Like Relic, Saccharine is rich in metaphor. The horror isn't simply physical, but social, cultural, and deeply personal. Yet, it’s impossible to discuss Saccharine without acknowledging the considerable shadow cast by Coralie Fargeat’s body-horror satire, The Substance. While James is exploring her own ideas about beauty, identity, and self-destruction, the thematic and visual similarities are difficult to ignore. While no filmmaker owns a genre, Saccharine feels less like a fresh evolution of body-horror than an echo of a film that has only recently pushed very similar ideas to wild extremes. There are also reflections of David Cronenberg’s stark tale of obsession, mutation, and madness, Dead Ringers, that resonate strongly.
Similarities aside, James is an assured visual storyteller. Even when the narrative occasionally loses its footing or doesn’t quite know when to end, there is a striking, stylistic savvy behind the framing, the editing, the juxtaposition of imagery. But unlike Relic, where atmosphere seeped into every crack, Saccharine struggles to generate that same lingering sense of unease. It’s not the obvious satire that The Substance is, but some scenes come across as unintentionally comedic and incongruous with the film’s overall tone.
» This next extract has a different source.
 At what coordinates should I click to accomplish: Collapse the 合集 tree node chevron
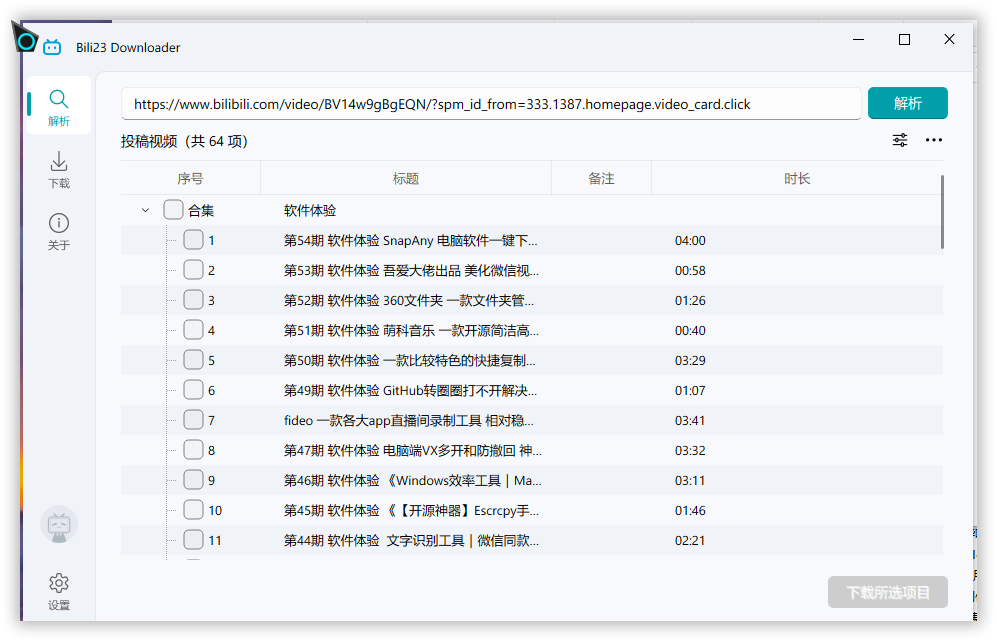145,210
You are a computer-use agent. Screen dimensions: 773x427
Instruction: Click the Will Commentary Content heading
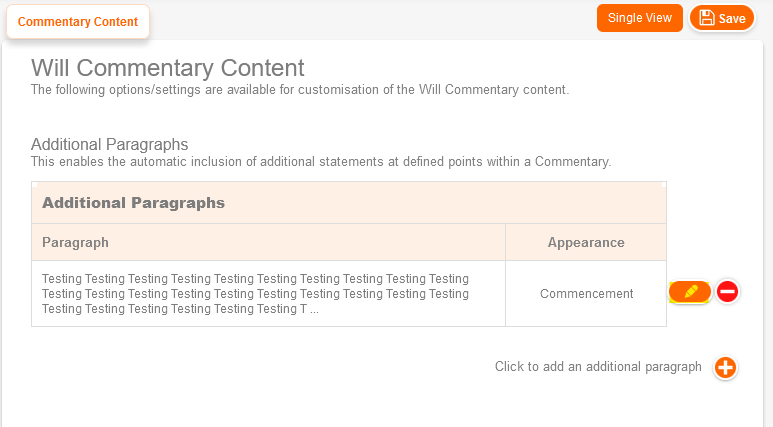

Horror is remarkably forgiving of limited resources when atmosphere fills the gaps and acting is spot on. The performances of Midori Francis and Madeleine Madden are notable in what is a very small key cast. However, Hannah Peel’s pronounced, percussive electronic soundtrack seemingly tries to distract from, even overcompensating, for a superficiality that permeates the movie. Most of the action unfolds within stylised, interior locations, giving the film a curiously enclosed, fabricated quality. Occasionally that confinement works in the story's favour, heightening the characters' psychological entrapment, but it also makes the production feel smaller than its ambitions; Saccharine looks and feels more like the debut, rather than the sophomore feature.